I didn't understand the converse. Why there is a convergent subsequence $\{z_{n_1}\}$? Why there is a convergent sub-subsequence $\{z_{n_2}\}$? Why $a+ ib\in S$?
Thanks
 A: $\{x_n\}$ is a bounded real sequence, so by the real Heine-Borel theorem it has a convergent subsequence $\{x_{n_1}\}$. Then look just at the corresponding complex sequence $\{z_{n_1}\}$. It isn't convergent, but its real part $\{x_{n_1}\}$ is convergent and its imaginary part $\{y_{n_1}\}$ is still bounded. So use real Heine-Borel again and get a subsequence $\{z_{n_2}\}$ of the subsequence $\{z_{n_1}\}$, and now we see that the real and imaginary parts of $\{z_{n_2}\}$ both converge.

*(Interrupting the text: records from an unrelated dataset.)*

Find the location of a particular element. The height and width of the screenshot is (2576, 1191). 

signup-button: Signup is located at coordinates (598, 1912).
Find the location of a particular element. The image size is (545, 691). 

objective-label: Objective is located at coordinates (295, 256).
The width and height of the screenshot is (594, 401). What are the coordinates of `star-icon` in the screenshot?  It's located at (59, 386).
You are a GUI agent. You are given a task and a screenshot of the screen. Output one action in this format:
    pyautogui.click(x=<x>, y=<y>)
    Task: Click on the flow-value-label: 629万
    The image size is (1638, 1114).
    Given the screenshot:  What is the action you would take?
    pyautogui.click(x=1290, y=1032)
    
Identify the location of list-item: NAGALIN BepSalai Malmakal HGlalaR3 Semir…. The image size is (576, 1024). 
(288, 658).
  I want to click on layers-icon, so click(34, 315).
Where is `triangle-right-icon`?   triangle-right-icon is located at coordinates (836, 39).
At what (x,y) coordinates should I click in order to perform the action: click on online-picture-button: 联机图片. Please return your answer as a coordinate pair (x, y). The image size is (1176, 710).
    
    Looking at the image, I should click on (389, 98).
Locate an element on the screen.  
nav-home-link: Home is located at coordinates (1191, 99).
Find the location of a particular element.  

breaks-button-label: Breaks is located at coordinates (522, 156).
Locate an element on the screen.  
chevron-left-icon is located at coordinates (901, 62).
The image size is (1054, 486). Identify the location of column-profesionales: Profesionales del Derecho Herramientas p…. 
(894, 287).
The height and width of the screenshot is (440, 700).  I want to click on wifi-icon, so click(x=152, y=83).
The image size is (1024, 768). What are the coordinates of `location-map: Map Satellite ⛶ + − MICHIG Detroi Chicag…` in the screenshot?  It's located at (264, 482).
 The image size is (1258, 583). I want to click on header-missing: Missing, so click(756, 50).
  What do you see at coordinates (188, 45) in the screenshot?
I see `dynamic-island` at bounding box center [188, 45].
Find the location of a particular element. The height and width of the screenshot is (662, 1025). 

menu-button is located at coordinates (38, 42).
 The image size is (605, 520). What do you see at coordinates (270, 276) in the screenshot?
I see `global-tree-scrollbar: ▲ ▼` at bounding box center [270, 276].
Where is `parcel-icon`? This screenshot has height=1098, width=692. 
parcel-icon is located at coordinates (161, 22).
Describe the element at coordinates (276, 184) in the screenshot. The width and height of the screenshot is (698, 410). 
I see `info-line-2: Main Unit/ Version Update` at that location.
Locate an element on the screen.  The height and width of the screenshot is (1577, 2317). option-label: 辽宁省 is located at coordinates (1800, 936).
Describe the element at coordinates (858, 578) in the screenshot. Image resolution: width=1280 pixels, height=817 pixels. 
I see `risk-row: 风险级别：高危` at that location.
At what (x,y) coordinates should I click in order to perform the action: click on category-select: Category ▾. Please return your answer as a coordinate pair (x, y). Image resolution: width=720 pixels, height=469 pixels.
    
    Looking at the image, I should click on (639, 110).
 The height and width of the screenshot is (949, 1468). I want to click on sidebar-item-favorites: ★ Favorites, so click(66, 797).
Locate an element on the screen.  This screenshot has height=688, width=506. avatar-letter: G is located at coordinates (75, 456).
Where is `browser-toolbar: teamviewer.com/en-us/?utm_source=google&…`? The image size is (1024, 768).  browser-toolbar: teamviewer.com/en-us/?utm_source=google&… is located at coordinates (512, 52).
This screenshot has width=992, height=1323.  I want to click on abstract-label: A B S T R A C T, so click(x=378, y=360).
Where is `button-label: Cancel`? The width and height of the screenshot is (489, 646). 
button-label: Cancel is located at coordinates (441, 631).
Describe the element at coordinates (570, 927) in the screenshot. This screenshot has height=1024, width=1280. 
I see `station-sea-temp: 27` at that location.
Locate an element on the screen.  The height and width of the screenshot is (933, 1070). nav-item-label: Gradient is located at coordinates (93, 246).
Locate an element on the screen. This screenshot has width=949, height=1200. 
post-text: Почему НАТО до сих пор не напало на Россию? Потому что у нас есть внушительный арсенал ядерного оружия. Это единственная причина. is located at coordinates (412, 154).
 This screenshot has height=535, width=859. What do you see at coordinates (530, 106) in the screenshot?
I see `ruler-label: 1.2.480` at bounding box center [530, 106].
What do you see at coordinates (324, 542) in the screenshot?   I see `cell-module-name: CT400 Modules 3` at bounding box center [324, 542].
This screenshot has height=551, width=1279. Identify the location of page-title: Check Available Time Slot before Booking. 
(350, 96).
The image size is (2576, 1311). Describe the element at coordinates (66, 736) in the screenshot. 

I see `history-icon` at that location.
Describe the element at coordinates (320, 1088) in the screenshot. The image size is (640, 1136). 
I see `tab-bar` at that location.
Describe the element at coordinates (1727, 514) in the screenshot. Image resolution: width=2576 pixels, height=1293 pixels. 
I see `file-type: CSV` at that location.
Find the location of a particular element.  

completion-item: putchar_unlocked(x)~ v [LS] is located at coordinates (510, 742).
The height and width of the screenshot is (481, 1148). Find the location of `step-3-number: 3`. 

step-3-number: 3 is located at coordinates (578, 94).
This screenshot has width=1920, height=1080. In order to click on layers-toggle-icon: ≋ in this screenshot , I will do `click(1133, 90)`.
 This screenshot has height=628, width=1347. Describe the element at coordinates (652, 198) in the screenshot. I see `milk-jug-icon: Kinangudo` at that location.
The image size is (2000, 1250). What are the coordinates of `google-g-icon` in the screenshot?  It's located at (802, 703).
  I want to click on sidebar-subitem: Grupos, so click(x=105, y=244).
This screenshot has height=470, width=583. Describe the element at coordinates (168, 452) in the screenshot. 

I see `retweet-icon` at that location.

A: Here is how to prove that $c:=a+ib\in S$. Suppose $c\not\in S$. Since $S$ is closed, $\mathbb C\backslash S$ is open. Thus, there exists an $\varepsilon>0$ such that $B(c,\varepsilon)\subseteq \mathbb C\backslash S$. On the other hand, since $|z_{n_2}-c|\to0$, we have $|z_{n_2}-c|<\varepsilon$ for all sufficiently large $n_2\in\mathbb Z_{\ge1}$. This contradiction shows that $c\in S$.

Disclaimer: this proof is modelled after the one found at Lokenath Debnath, Piotr Mikusinski - Introduction to Hilbert spaces with applications, pp. 16.